IF YOU THROW AN EGG AT A MOUSETRAP IT BREAKS BUT STILL ESCAPES [ ITERATION II]
2024
IF YOU THROW AN EGG AT A MOUSE TRAP IT BREAKS BUT STILL ESCAPES [ITERATION II] is a piece I developed with Keke Zhang for two performers exploring what it means to escape. Using the same pieces of wall that I extracted from my old studio from IF YOU THROW AN EGG AT A MOUSE TRAP IT BREAKS BUT STILL ESCAPES [ITERATION I], material remains are propped up using metal studs to create a makeshift wall. Performers interact with this wall-like object, which transforms into various forms: from a mask, to a window, a ping pong net and vehicle. Through movement performers play and explore formal permutations as methods of liberation. For the hole that can be vacant or violent, it also can become an opening or a doorway, an imaginative landscape, or reclamation.
Performed at SK Gallery in New York City.
If You Throw An Egg At A Mouse Trap [ITERATION II] A TRAILER
(see below for full performance)
If You Throw An Egg At A Mouse Trap (Ring for Artist Statement) in Two Parts [ITERATION I]
2023
PART 1
a video reenactment of a performance from Columbia University School of the Arts Open studios event.
Whenever a visitor rings a call bell, the I begin this 2:30 performance, traveling through the space of the studio activating sculptural objects, props, and costumes.
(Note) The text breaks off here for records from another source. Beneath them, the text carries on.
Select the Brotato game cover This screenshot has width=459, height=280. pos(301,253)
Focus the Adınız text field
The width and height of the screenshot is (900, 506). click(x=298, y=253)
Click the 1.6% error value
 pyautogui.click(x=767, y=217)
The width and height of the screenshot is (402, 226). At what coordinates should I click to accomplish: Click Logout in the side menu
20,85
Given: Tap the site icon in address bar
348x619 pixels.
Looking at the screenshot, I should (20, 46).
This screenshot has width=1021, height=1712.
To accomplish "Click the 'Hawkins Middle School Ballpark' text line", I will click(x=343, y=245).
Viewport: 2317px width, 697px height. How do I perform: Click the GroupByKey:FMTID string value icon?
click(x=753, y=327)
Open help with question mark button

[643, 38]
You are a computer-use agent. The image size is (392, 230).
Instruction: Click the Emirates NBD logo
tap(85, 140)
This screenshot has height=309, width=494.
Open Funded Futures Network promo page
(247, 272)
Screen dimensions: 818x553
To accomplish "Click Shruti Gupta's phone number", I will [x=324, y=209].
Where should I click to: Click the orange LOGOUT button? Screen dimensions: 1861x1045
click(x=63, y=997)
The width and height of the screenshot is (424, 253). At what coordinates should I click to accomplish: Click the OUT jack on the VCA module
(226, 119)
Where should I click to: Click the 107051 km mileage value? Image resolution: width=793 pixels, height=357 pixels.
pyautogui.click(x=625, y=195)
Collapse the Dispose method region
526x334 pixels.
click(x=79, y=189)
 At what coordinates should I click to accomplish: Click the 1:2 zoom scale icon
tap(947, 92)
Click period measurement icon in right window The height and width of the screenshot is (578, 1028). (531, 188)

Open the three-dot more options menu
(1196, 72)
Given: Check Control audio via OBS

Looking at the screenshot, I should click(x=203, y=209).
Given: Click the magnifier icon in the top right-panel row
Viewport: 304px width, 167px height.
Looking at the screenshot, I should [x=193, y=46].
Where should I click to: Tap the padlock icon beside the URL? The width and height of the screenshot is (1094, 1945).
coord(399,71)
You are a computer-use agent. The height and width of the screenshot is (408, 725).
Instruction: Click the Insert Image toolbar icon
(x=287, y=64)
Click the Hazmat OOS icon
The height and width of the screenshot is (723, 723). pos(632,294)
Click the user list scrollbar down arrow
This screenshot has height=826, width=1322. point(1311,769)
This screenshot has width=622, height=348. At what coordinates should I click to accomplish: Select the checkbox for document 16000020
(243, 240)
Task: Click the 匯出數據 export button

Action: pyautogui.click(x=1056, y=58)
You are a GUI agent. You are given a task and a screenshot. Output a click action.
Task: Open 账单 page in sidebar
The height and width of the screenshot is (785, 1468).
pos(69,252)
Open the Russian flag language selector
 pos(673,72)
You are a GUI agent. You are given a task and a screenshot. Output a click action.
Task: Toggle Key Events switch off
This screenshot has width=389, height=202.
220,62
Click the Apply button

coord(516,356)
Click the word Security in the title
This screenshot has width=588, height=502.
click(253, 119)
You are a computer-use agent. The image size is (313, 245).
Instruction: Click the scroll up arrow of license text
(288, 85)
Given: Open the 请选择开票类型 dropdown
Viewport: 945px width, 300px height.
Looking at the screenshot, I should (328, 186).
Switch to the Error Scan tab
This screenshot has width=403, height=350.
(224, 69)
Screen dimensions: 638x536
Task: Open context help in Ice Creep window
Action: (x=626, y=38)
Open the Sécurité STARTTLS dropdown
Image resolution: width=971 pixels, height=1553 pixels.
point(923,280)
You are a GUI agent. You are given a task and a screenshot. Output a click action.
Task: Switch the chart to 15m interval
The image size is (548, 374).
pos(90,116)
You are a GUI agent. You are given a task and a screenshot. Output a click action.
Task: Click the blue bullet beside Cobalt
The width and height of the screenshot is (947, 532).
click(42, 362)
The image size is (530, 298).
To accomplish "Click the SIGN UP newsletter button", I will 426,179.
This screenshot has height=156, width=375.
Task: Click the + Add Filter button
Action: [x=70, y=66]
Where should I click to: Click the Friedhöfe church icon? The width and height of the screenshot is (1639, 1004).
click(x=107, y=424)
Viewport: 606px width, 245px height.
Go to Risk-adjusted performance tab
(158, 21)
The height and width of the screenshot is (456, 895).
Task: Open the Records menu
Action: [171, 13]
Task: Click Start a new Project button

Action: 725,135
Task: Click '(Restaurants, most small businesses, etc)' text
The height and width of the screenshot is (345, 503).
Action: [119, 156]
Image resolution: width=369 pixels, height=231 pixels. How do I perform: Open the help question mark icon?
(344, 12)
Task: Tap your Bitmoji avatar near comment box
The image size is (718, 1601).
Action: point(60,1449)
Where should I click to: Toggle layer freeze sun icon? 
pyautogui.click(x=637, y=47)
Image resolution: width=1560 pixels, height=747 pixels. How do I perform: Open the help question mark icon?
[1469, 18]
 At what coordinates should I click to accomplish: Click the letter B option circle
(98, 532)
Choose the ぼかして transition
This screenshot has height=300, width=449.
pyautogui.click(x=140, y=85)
Performed 30 times over the span of approximately three hours, the space of the artist’s studio accumulates various remnants, marks, and smells from the actions performed.
PART 2
After the performance I cleared the remains that gathered on the floor beneath. A gelatinous puddle resting on top of the many years of gray floor paint accumulated over generations of studio occupancy. The combined yellow and white blended into one smashed pile, growing with smell. Not yet the stink of rot, but a fresh, raw, bodily, smell.
Beneath the floors and walls of this building lie the substructure of what used to be a nuclear testing facility of the Manhattan Project - then turned dairy pasteurizing plant, turned ivy league art studio. Painted white, covered gray, I consider the term “neutral space”. Costumed in the gray Columbia sweatshirt once worn by my father during his circuit at Columbia’s dental school, I tore into the surface of the wall with tools powered by the electricity of the same. What is revealed is not sheetrock, but plywood - a facing or mask covering the brick structural wall beneath it.I now live with what art critics call a tempura painting, and it’s companion shadow hole in my studio.
A sterile and hollow space left exposed. Around it bits of shell mixed with sand and other studio detritus blanketing the floor, and unwashed, splashed egg on opposing walls. Yellow yolk peeling away white paint as it dries.